I stand there for a few moments as we drink each other in, eyes roaming, tracing the lines of each other’s bodies. I wonder, for a moment, why I’m not more pissed at him. Why I’m not filled with anger or resentment. Why my immediate response to seeing him is relief. This isn’t Hot Girl Energy. It’s more of an I Love You So Fucking Much Energy.

It’s too soon for you to launch yourself into his arms, you desperate hag , I say to myself.

But then he speaks one word with the force of a million different emotions—relief, disbelief, pain, elation, hunger, hesitation. “Mia,” he says, and I launch myself into his arms like a desperate hag.

I curl myself into a ball and he wraps his giant Prometheus arms around my entire body, squeezing the life out of me. My battery is way too charged now. Overcharged. Is that a thing? I feel insane. I bury my face in his neck and inhale the smell of his soap and his skin like a psychopath, but I don’t feel too bad about it because he is doing the same thing to my hair.

I realize I’m trembling as he smooths his hands down the panes of my back. I pull away, and we both have tears in our eyes.

I sniff. “I didn’t know you read Hitchhiker’s Guide to the Galaxy .”

His beautiful green eyes, flecks of burnished bronze and blue hidden within, sparkle at me. “I didn’t. I had to Google the plot.
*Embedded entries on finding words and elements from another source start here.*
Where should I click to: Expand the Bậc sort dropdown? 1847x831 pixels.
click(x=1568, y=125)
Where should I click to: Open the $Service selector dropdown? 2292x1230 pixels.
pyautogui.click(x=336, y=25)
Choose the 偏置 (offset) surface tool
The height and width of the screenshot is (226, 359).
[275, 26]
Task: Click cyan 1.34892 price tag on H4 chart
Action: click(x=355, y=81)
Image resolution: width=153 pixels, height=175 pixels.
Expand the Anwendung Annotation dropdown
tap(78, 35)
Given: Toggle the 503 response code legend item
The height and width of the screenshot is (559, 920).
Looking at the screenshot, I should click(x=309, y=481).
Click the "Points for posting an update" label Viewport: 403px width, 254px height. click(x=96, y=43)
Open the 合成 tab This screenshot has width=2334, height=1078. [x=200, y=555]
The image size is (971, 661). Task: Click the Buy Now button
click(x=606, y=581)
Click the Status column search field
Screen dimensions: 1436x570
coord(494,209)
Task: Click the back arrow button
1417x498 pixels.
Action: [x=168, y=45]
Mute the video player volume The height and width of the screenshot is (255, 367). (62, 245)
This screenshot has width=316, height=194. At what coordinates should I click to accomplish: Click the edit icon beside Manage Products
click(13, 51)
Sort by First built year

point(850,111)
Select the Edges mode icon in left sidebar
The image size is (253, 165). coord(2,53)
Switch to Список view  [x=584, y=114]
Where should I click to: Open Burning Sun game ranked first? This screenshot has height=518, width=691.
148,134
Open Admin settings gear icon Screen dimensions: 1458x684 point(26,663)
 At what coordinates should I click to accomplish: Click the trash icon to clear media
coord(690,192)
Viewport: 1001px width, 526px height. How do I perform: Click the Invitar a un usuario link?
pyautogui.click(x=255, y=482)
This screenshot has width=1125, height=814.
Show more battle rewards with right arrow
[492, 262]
Ford Prefect was the coolest name.”

“Not Zaphod Beeblebrox?”

“Mmm… I didn’t get that far,” he admits. “I only read the first paragraph of the synopsis. But that is definitely the coolest name,” he says gently, with a soft smile.

I trace it with my hand. He drags his finger down my nose, across my cheek.

“I missed you,” I say.

“I’m in love with you,” he says, at the same time.

I stare at him.

“And I’m so fucking sorry,” he continues. “And I missed you, too,” he says, with a soft kiss to my forehead. He pulls back. “I don’t know if this is too late, if you’ve already started… something, with someone else, but will you hear me out?”

I nod, my brain and Hot Girl Energy demanding some semblance of self-respect.

Elias picks me up bodily and deposits me next to him on the couch. “I can’t think while I’m touching you,” he explains.

I understand because I have to sit on my hands. But that doesn’t stop me from tucking my toes under his thigh.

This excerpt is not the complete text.